- SCL plans to conduct a series of studies looking into the Tullow's past and ongoing activities in Turkana with the aim of designing an elaborate operation plan
- In August last year, Petroleum principal secretary Andrew Kamau told journalists that the project had incurred Sh50 million in delay costs
British oil explorer Tullow Oil has enlisted services of research experts SCL Group to steer it into smoother waters in Kenya's operations ahead of planned commercial production in 2024.
The data analysis firm, according to a proposal seen by the Star is expected to conduct a series of studies looking into Tullow's past and ongoing activities in Turkana with the aim of designing an elaborate operation plan to inform decisions on commercial operations.
The oil firm has experienced several operational hitches since it discovered oil in Turkana in 2012, mostly hostility from the local community over revenue sharing modalities and local content.
In August last year, Petroleum principal secretary Andrew Kamau told journalists that the project had incurred Sh50 million in delay costs.
This was after the firm was forced to halt operations for more than a month following a standoff between the government and the Turkana community over revenue allocation structure and local content.
They had demanded a total revenue allocation of 30 per cent: 20 per cent to counties and 10 per cent to community and the remaining to the national government.
However, a sharing formula of 70: 25: 5 ratio for the national government, county and community was struck.
''Tullow needs to understand how best to engage positively with its host communities and keep the Kenyan government on the side whilst avoiding entanglement in domestic politics, all of which must be achieved to ensure the long-term attractiveness of the projects it is developing,'' SCL said.
Once the analysis has been completed, SCL will create a written report and a power-point presentation detailing a summary of the results of the field research, as well as a full evaluation of Tullow Oil's, government and other stakeholders’ existing programmes and strategic focus, pointing out areas of success and failures.

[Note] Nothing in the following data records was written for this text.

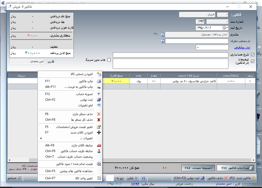This screenshot has width=262, height=188.
Task: Click the undo arrow icon for لغو تغییرات
Action: [x=99, y=105]
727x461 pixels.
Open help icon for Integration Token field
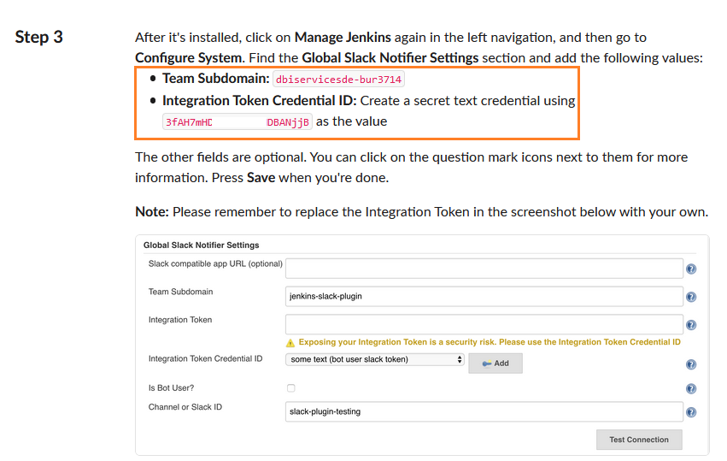691,325
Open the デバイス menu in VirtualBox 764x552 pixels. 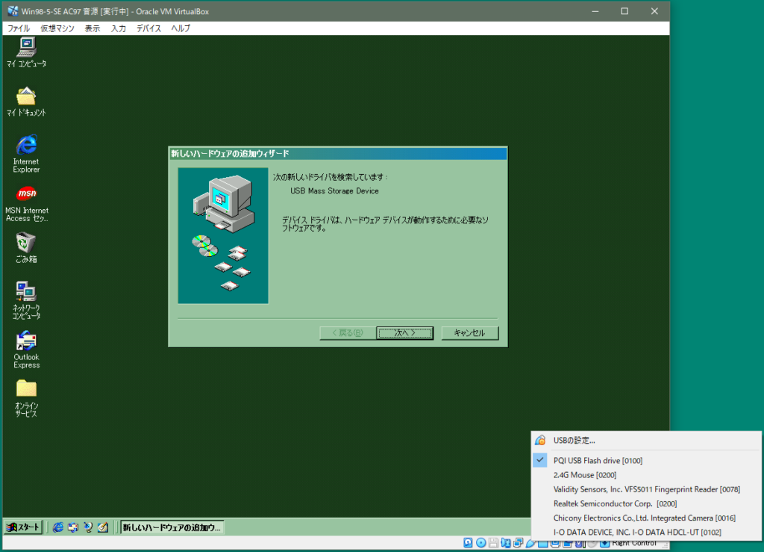148,28
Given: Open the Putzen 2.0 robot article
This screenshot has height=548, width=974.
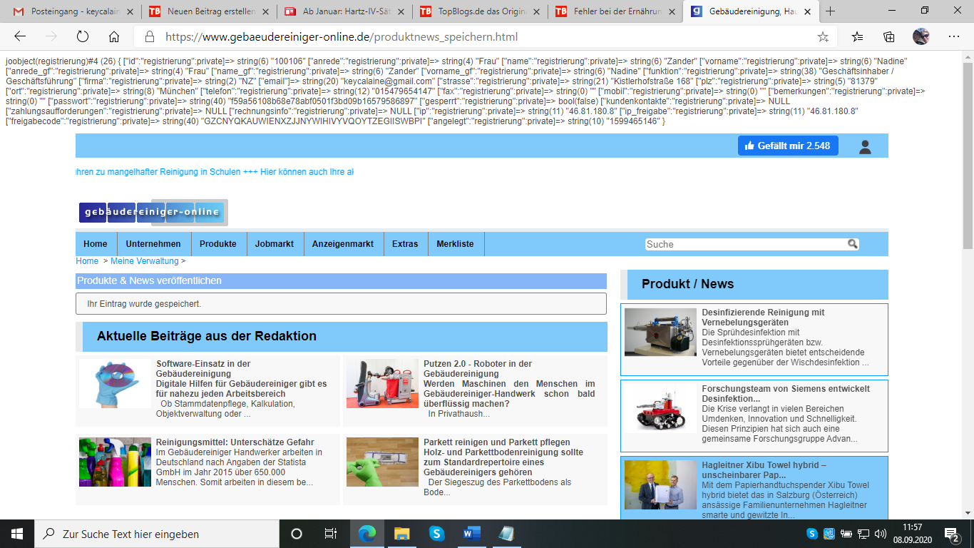Looking at the screenshot, I should (478, 369).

It will also give reasons why and how implementation can be improved in a local content action plan with an associated communications campaign.
The research will also look into the firm's relationships with various state agencies in Kenya and factors that may hurt the firm's margins before making an investment decision.
In June, the British multinational pushed its target for making the critical Final Investment Decision to 2020 after it emerged that, among other issues, the Nema had delayed its issuance of licenses for the planned Sh10 billion oil pipeline from Turkana to Lamu.
The study which is expected to take more than 100 days will compliment another ongoing on by Lundin, an indication that Tullow Oil is not taking any chance in its quest to have a share of Kenya's Sh500 billion oil project.